> **CHALLENGE**
Format the rows below as a Markdown table with the columns "No." and "Line", numbering each row in order and leaving out blank lines.

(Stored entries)
###

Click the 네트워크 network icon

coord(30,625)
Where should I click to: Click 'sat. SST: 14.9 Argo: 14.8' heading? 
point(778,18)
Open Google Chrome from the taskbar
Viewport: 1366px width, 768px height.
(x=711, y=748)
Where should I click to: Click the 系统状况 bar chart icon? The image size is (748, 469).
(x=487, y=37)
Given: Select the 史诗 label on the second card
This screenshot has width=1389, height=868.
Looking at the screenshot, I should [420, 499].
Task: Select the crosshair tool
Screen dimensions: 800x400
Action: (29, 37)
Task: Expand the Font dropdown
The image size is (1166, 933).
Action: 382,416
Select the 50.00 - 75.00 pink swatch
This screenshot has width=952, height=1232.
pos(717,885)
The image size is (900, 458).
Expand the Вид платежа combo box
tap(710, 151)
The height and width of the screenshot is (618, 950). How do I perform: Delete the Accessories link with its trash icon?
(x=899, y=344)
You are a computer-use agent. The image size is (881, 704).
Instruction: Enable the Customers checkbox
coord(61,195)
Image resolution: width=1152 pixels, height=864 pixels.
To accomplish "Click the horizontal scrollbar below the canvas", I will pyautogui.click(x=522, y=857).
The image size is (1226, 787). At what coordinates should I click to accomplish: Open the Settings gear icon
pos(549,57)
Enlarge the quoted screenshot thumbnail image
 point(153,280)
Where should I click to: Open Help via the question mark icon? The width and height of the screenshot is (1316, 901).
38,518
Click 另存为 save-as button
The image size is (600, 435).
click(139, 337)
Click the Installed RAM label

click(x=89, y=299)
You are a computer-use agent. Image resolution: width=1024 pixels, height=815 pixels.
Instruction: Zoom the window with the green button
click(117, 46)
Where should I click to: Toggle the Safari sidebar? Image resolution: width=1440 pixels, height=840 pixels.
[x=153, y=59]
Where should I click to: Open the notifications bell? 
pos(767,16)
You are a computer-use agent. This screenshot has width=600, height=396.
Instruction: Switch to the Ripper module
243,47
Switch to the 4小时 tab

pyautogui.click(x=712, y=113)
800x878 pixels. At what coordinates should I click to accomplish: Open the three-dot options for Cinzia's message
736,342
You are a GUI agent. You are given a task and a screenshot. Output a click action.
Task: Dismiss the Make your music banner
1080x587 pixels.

###

> **RESPONSE**
| No. | Line |
|---|---|
| 1 | Click the 네트워크 network icon |
| 2 | coord(30,625) |
| 3 | Where should I click to: Click 'sat. SST: 14.9 Argo: 14.8' heading?  |
| 4 | point(778,18) |
| 5 | Open Google Chrome from the taskbar |
| 6 | Viewport: 1366px width, 768px height. |
| 7 | (x=711, y=748) |
| 8 | Where should I click to: Click the 系统状况 bar chart icon? The image size is (748, 469). |
| 9 | (x=487, y=37) |
| 10 | Given: Select the 史诗 label on the second card |
| 11 | This screenshot has width=1389, height=868. |
| 12 | Looking at the screenshot, I should [420, 499]. |
| 13 | Task: Select the crosshair tool |
| 14 | Screen dimensions: 800x400 |
| 15 | Action: (29, 37) |
| 16 | Task: Expand the Font dropdown |
| 17 | The image size is (1166, 933). |
| 18 | Action: 382,416 |
| 19 | Select the 50.00 - 75.00 pink swatch |
| 20 | This screenshot has width=952, height=1232. |
| 21 | pos(717,885) |
| 22 | The image size is (900, 458). |
| 23 | Expand the Вид платежа combo box |
| 24 | tap(710, 151) |
| 25 | The height and width of the screenshot is (618, 950). How do I perform: Delete the Accessories link with its trash icon? |
| 26 | (x=899, y=344) |
| 27 | You are a computer-use agent. The image size is (881, 704). |
| 28 | Instruction: Enable the Customers checkbox |
| 29 | coord(61,195) |
| 30 | Image resolution: width=1152 pixels, height=864 pixels. |
| 31 | To accomplish "Click the horizontal scrollbar below the canvas", I will pyautogui.click(x=522, y=857). |
| 32 | The image size is (1226, 787). At what coordinates should I click to accomplish: Open the Settings gear icon |
| 33 | pos(549,57) |
| 34 | Enlarge the quoted screenshot thumbnail image |
| 35 |  point(153,280) |
| 36 | Where should I click to: Open Help via the question mark icon? The width and height of the screenshot is (1316, 901). |
| 37 | 38,518 |
| 38 | Click 另存为 save-as button |
| 39 | The image size is (600, 435). |
| 40 | click(139, 337) |
| 41 | Click the Installed RAM label |
| 42 | click(x=89, y=299) |
| 43 | You are a computer-use agent. Image resolution: width=1024 pixels, height=815 pixels. |
| 44 | Instruction: Zoom the window with the green button |
| 45 | click(117, 46) |
| 46 | Where should I click to: Toggle the Safari sidebar? Image resolution: width=1440 pixels, height=840 pixels. |
| 47 | [x=153, y=59] |
| 48 | Where should I click to: Open the notifications bell?  |
| 49 | pos(767,16) |
| 50 | You are a computer-use agent. This screenshot has width=600, height=396. |
| 51 | Instruction: Switch to the Ripper module |
| 52 | 243,47 |
| 53 | Switch to the 4小时 tab |
| 54 | pyautogui.click(x=712, y=113) |
| 55 | 800x878 pixels. At what coordinates should I click to accomplish: Open the three-dot options for Cinzia's message |
| 56 | 736,342 |
| 57 | You are a GUI agent. You are given a task and a screenshot. Output a click action. |
| 58 | Task: Dismiss the Make your music banner |
| 59 | 1080x587 pixels. |